Nikolai Tchérépnine (1873-1945) was born in St. Petersburg. He took a law degree at the university there before entering the Conservatory where he studied with Rimsky-Korsakov. By 1909, he was teaching there and held the position of professor. Among his many students was Sergei Prokofiev. He also became a well-known conductor, serving as Diagliev's conductor of his Ballet Russes in Paris. After the Russian Revolution, he moved to Paris where he continued to work as a conductor.

 

Dacha or The Country House Trio is taken from his 14 Esquisses sur les images d'un alphabet russe d Alexandre Benois originally for piano. The fourteen sketches based on images by Alexander Benois from the Russian alphabet was published in 1910 as his Op.38, but probably was completed a few years before that when he was working with Benois, from 1903 to 1907 on the production of the ballet Amida’s Pavilion, which premiered at the Mariinsky Theater in 1907. Benois was a Russian theater art director and painter and his drawings associated with letters from the Russian alphabet greatly impressed Tcherepnin.

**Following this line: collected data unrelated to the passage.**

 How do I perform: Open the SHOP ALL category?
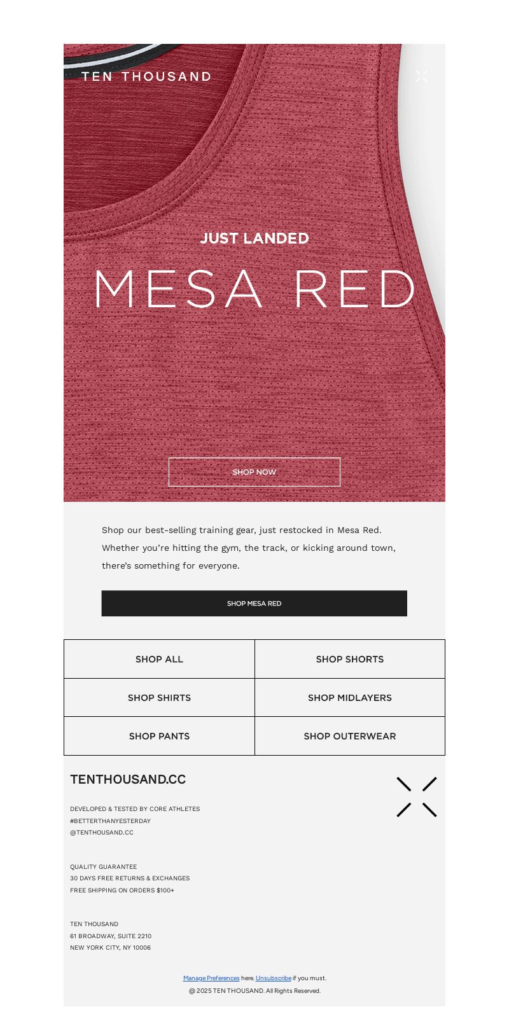coord(159,659)
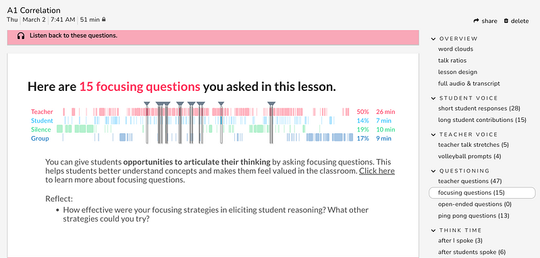This screenshot has height=258, width=540.
Task: Collapse the Questioning section chevron
Action: (433, 171)
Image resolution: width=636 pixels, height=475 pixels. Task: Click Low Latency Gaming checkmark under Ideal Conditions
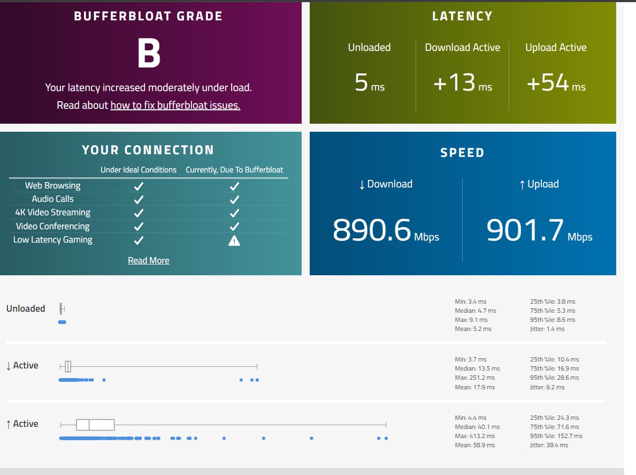139,240
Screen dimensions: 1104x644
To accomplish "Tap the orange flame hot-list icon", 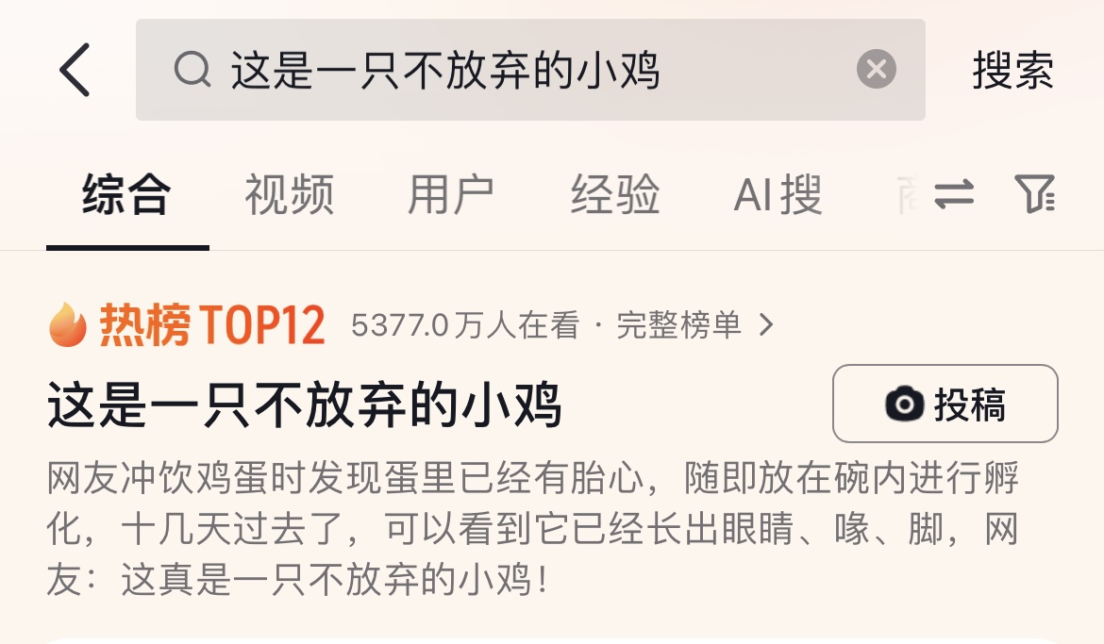I will click(68, 324).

Dacha, the Russian for country house, served as the sketch for the fourth letter of the alphabet.

 

Most well to do Russians spent their winters in either St Petersburg or Moscow but retreated to their country homes for the summer. Russian writers such as Turgenev. Chekhov and Tolstoy wrote many stories describing the idyllic life at such places. The arrangement for piano trio, even better than that for the piano alone, evokes the image of a gentle warm summer’s day in the country, perhaps sitting on the veranda, looking out at the fields.

 

 

An evocative, beautiful work. Long out of print, it is a pleasure to make it available again.